Optimising Java Regular Expressions

Yesterday I had a bit of interesting work performancing tuning some code for our project’s current iteration. The code that required optimisation basically filtered some results in memory based on a set of user-specified criteria. The criteria contained a variety of different datatypes (boolean, numeric and string) and my suspicions were confirmed after a bit of simplistic profiling that the biggest consumer of computation time was the string pattern matching that was being performed.

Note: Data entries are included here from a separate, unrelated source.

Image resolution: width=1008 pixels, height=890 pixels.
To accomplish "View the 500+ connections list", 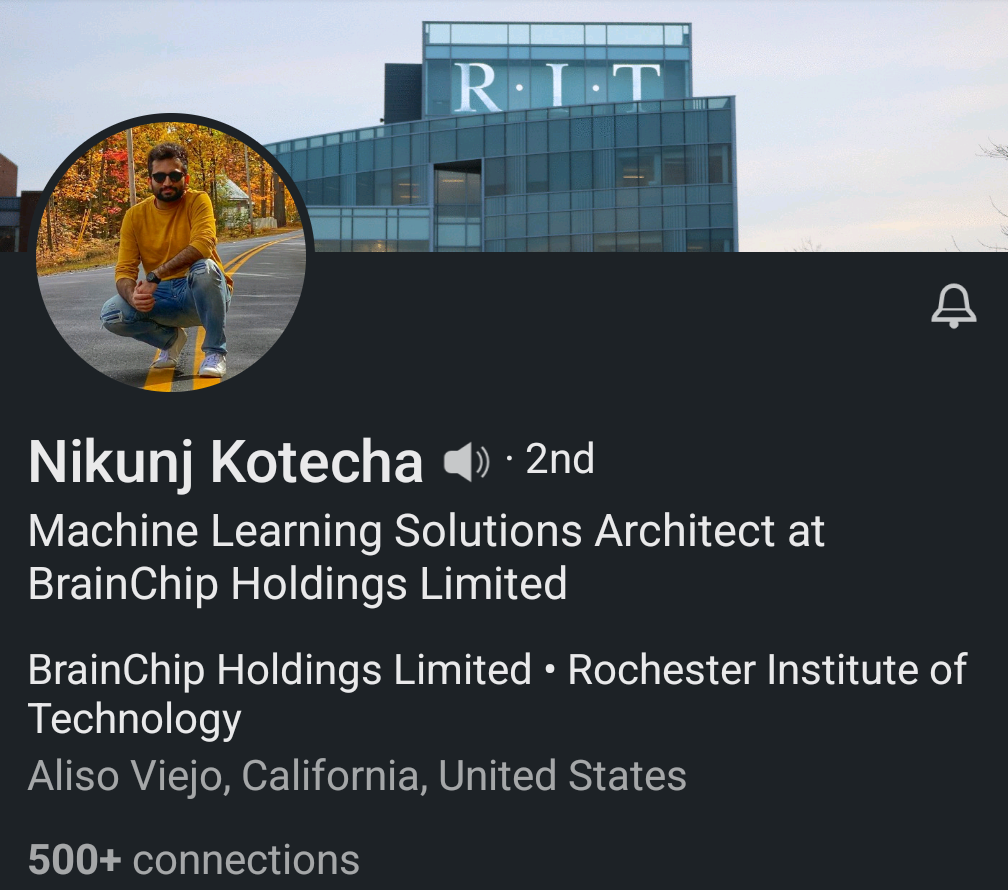I will [x=194, y=859].
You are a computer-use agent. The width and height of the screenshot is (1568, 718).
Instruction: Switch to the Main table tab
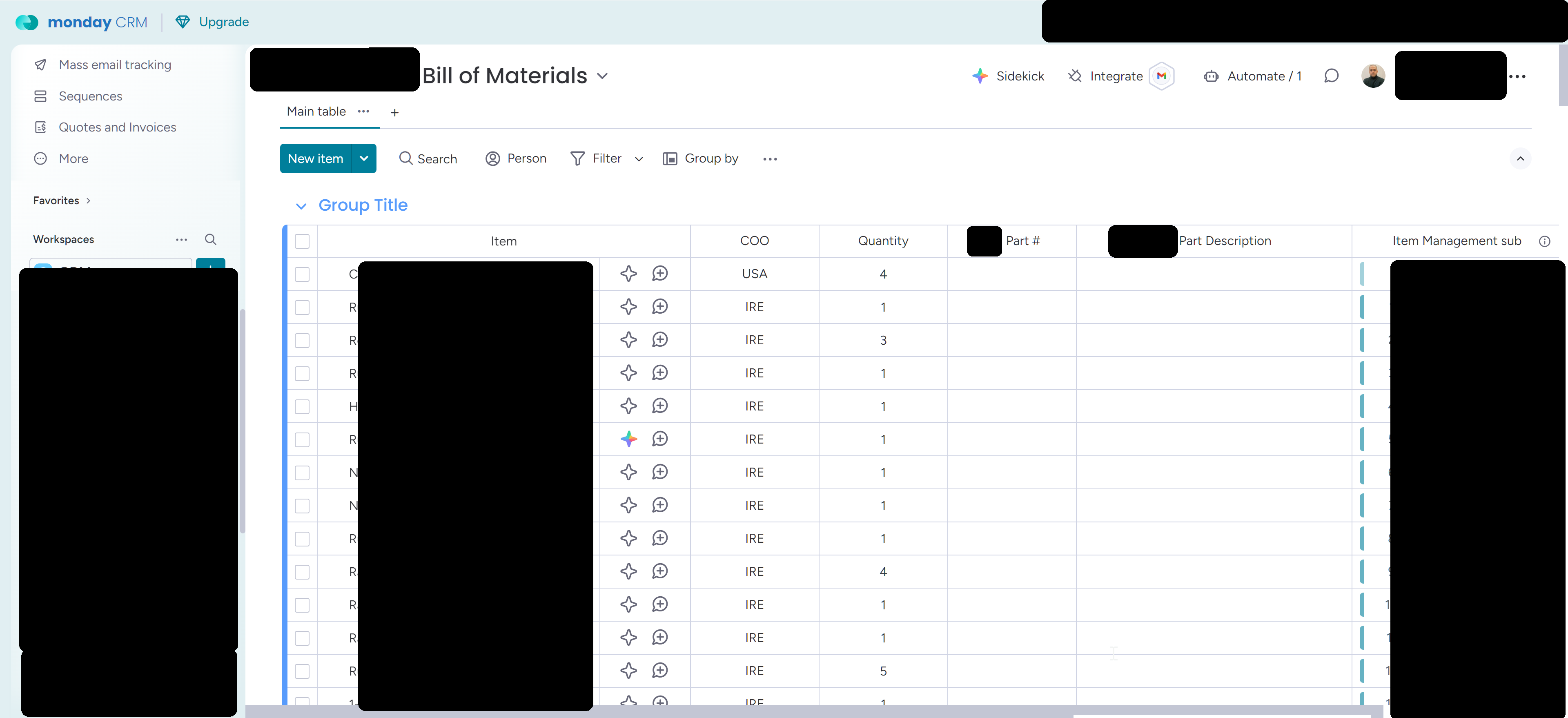click(316, 111)
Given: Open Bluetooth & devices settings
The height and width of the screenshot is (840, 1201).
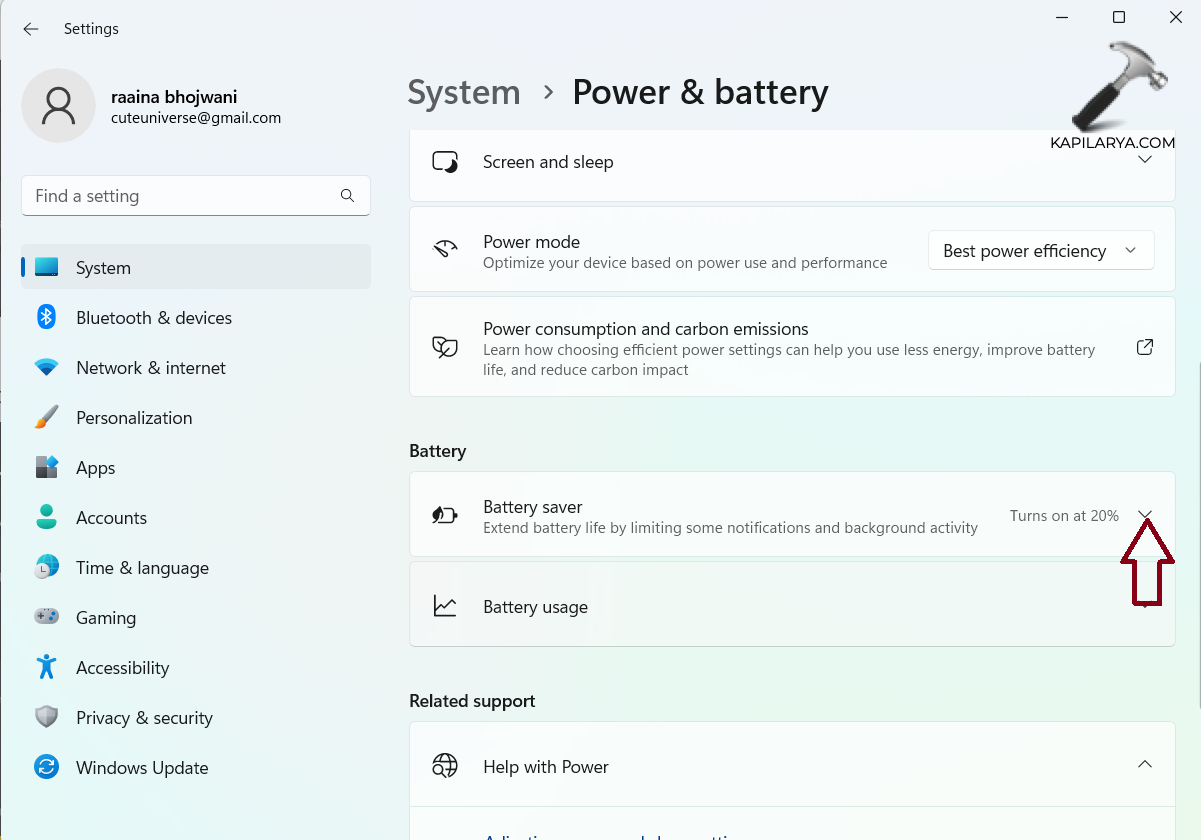Looking at the screenshot, I should point(154,318).
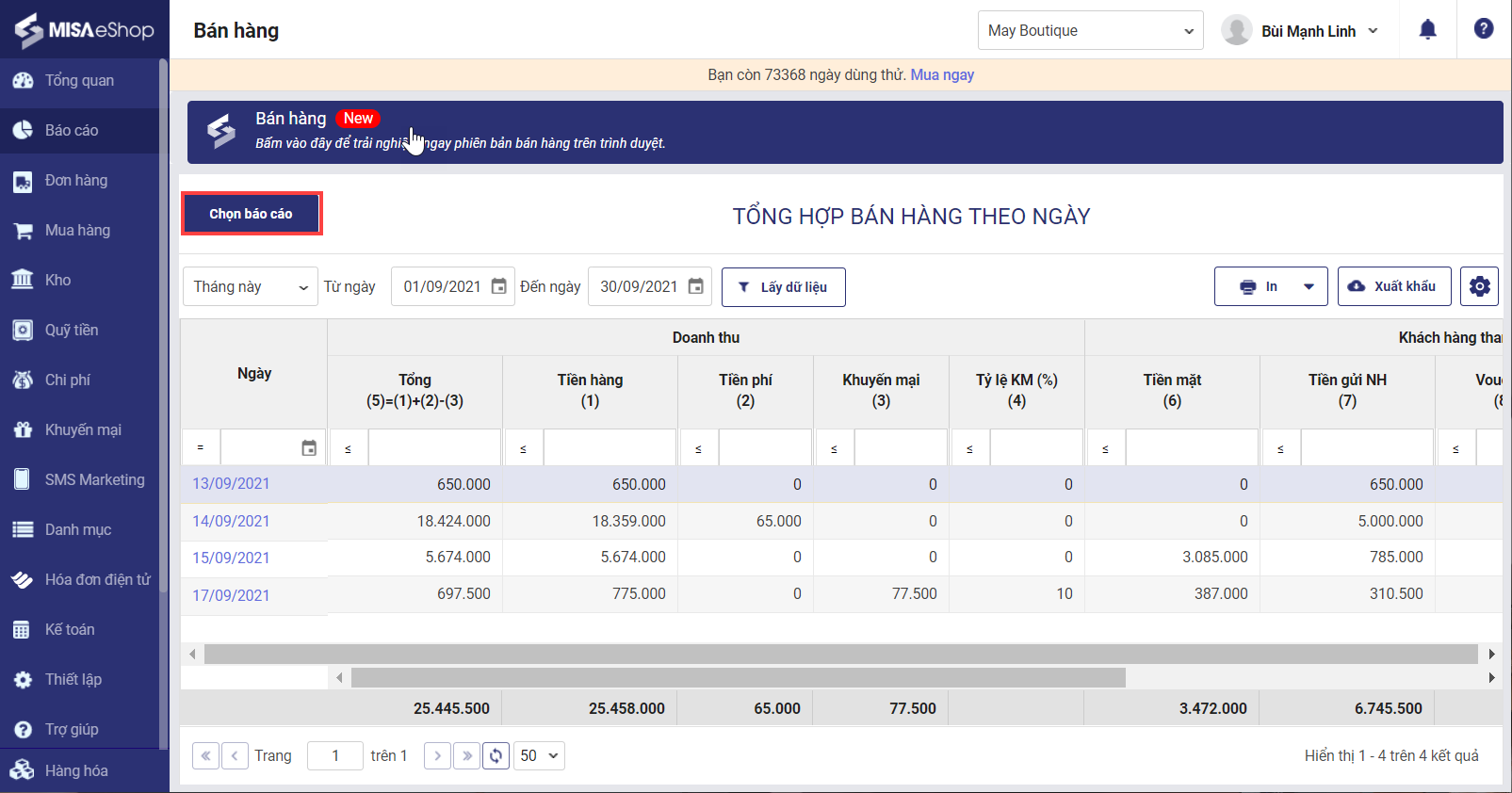
Task: Click the page number input field
Action: pyautogui.click(x=335, y=755)
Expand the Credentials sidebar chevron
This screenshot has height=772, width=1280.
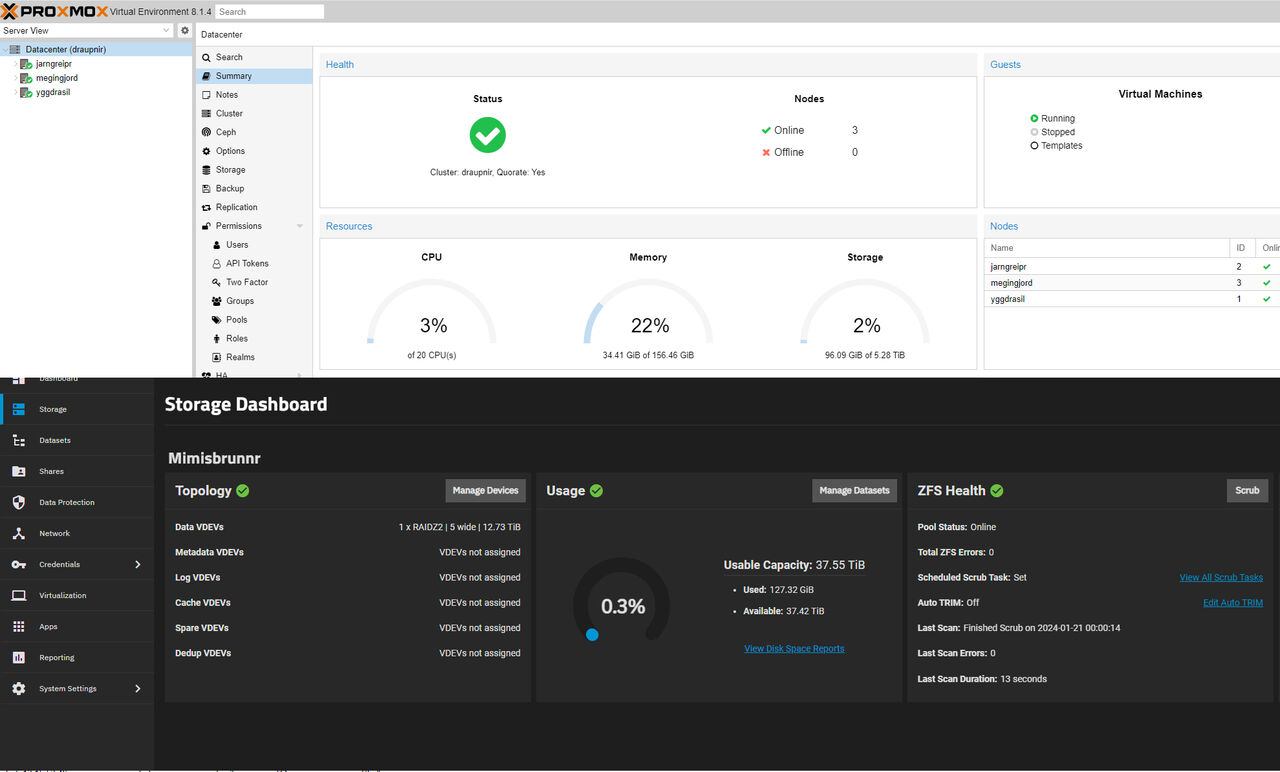(x=138, y=564)
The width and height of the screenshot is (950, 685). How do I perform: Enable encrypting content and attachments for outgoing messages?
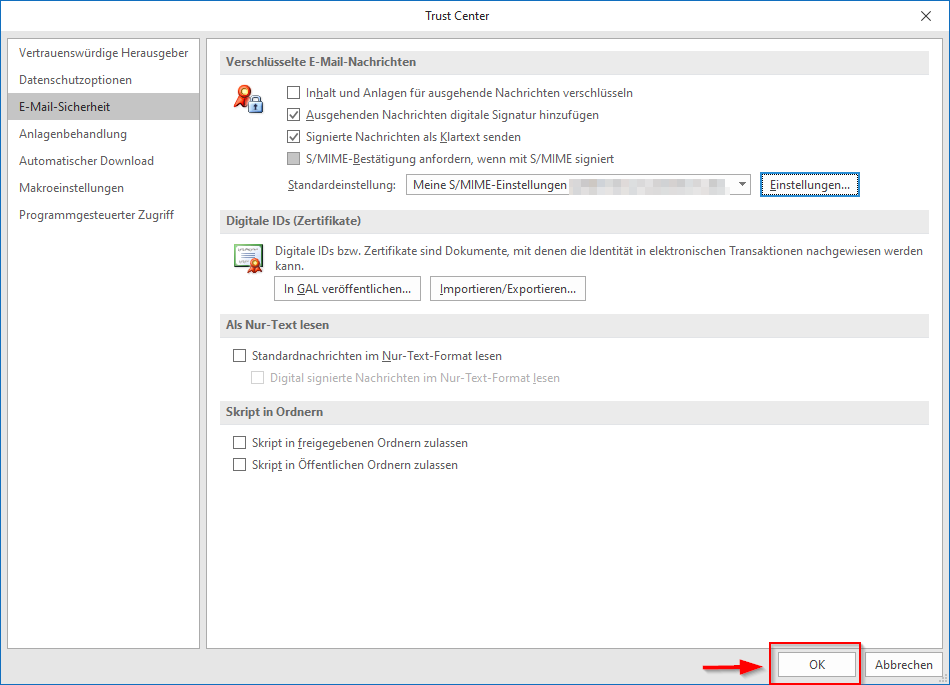click(294, 93)
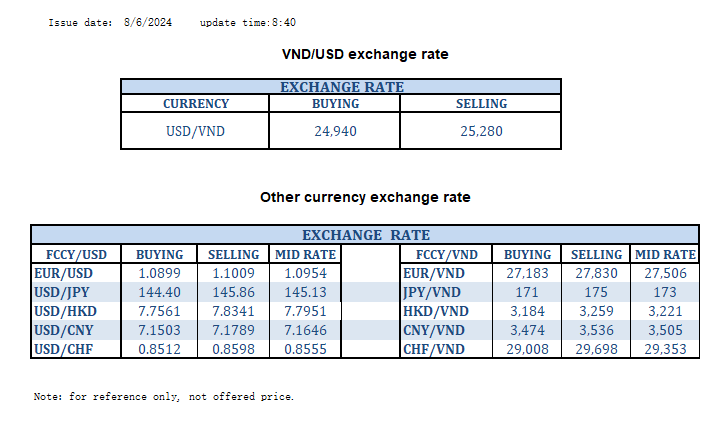
Task: Click the JPY/VND selling value 175
Action: point(596,291)
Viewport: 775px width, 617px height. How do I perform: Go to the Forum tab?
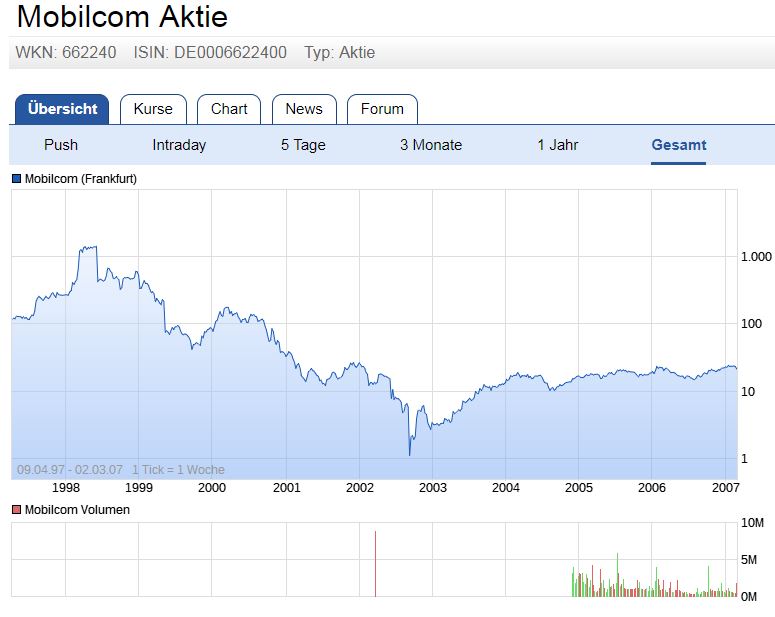click(382, 109)
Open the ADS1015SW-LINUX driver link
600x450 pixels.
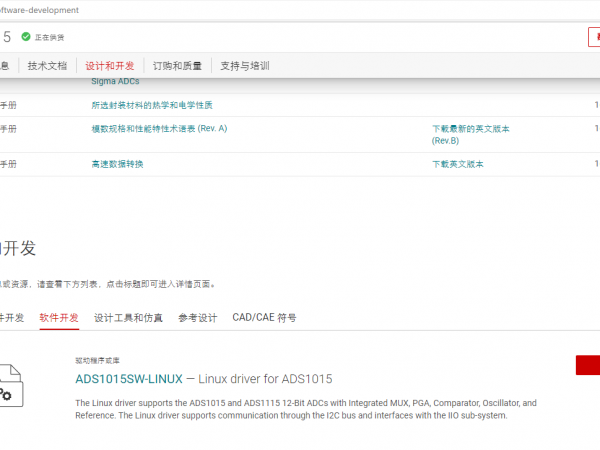point(129,379)

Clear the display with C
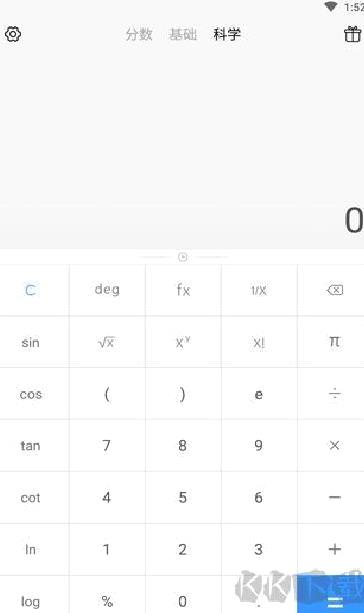click(30, 290)
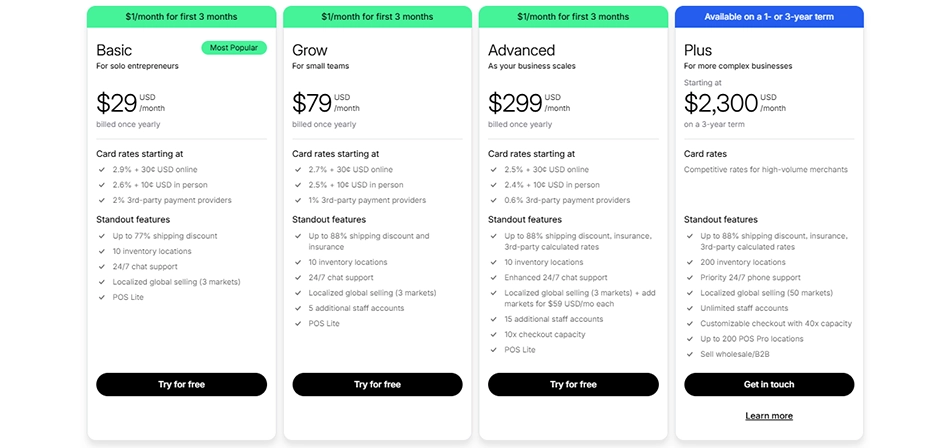Image resolution: width=950 pixels, height=448 pixels.
Task: Click the green $1/month banner above Basic
Action: (x=181, y=17)
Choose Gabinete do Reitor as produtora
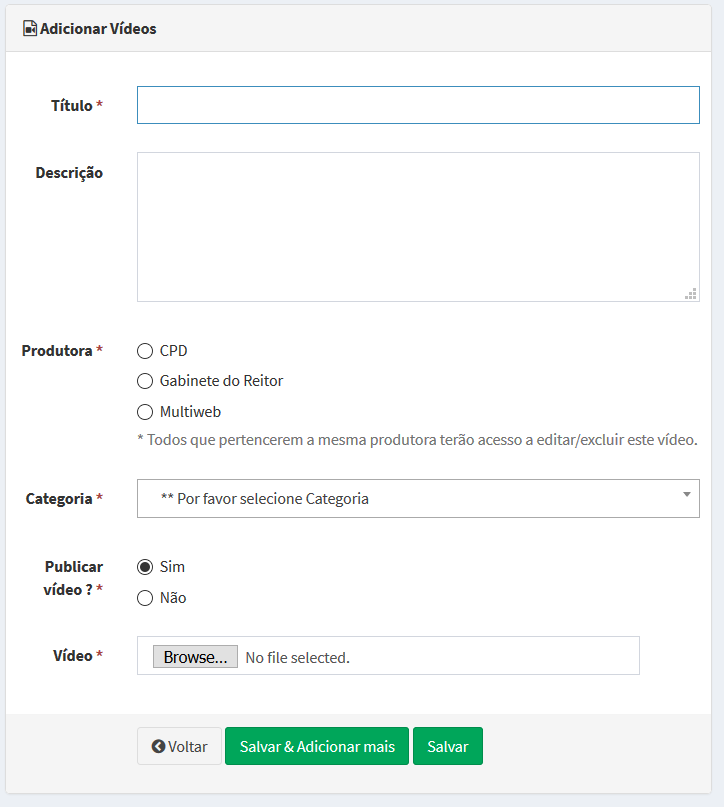Screen dimensions: 724x807 (x=145, y=381)
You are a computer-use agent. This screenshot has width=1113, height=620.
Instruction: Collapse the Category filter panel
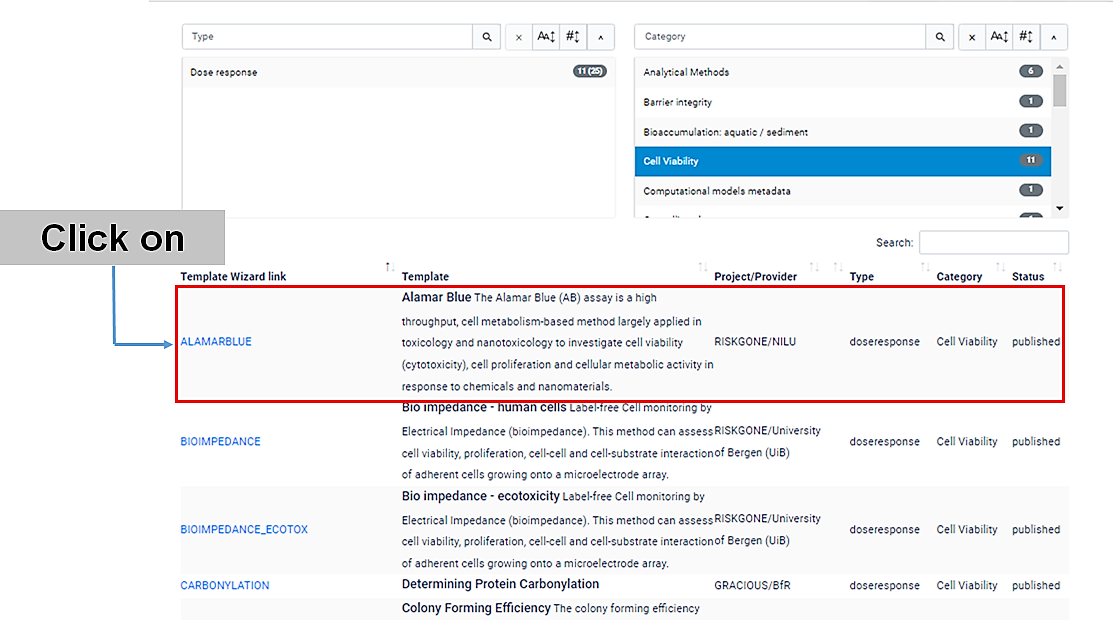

So here are a few tips for optimising Regular Expression usage in the Java langauge:

Minimise the number of times a regular expression is compiled (preferrably statically at source compilation time):
Take this code as an example and note that the pattern should be moved outside of the loop:
    public List getMatchingValues(        String [] extremelyLongListOfValuesForComparison, String stringToMatchOn) {         List listOfMatchingStrings = new ArrayList(extremelyLongListOfValuesForComparison.length);             for (int i = 0; i < extremelyLongListOfValuesForComparison.length; i++ ) {                 // !!! This pattern should be initialised outside of the loop                 Pattern pattern = Pattern.compile(stringToMatchOn + ".*");                 if (pattern.matcher(extremelyLongListOfValuesForComparison[i]).matches()) {                     listOfMatchingStrings.add(extremelyLongListOfValuesForComparison[i]);                 }             }         return listOfMatchingStrings;     }</>
Be aware of libraries and the JDK where convenience methods compile their own Pattern instances.
Many useful java.lang.String operations in the JDK use it for example (and is well documented). These include matches, replaceAll, replaceFirst, and split.
Prefer Matcher.find() over Matcher.matches() if you can.
Think of the situation where you are looking for two words that appear in a sentence in order. On initial thought, a regular expression like, ".*two.*words.*", might jump to mind, of which you would instantiate a matcher and call the matches() operation. We actually found that simplifying the regular expression to "two.*words", creating a matcher and then calling the find() operation increased performance significantly.
Construct your Regular Expressions carefully when you need to ignore whitespace.
For the above scenario, a user could enter several words to find any matches (in order) against a given string. Our initial code in constructing the string for the pattern was something like:

// replace any space with a wildcard match on any string in between
searchPatternString = searchTermString.replace(" ", ".*");

After a bit of testing though, a string like "find  me" (note the two spaces) resulted in a pattern that would have looked like "find.*.*me". One might expect that when the pattern was compiled, it could have been internally optimised to an equivalent pattern "find.*me" but apparently did not. A better revised pattern was thus developed using "\s*" (any and all white space characters) and of course, rule number 1 was applied afterwards.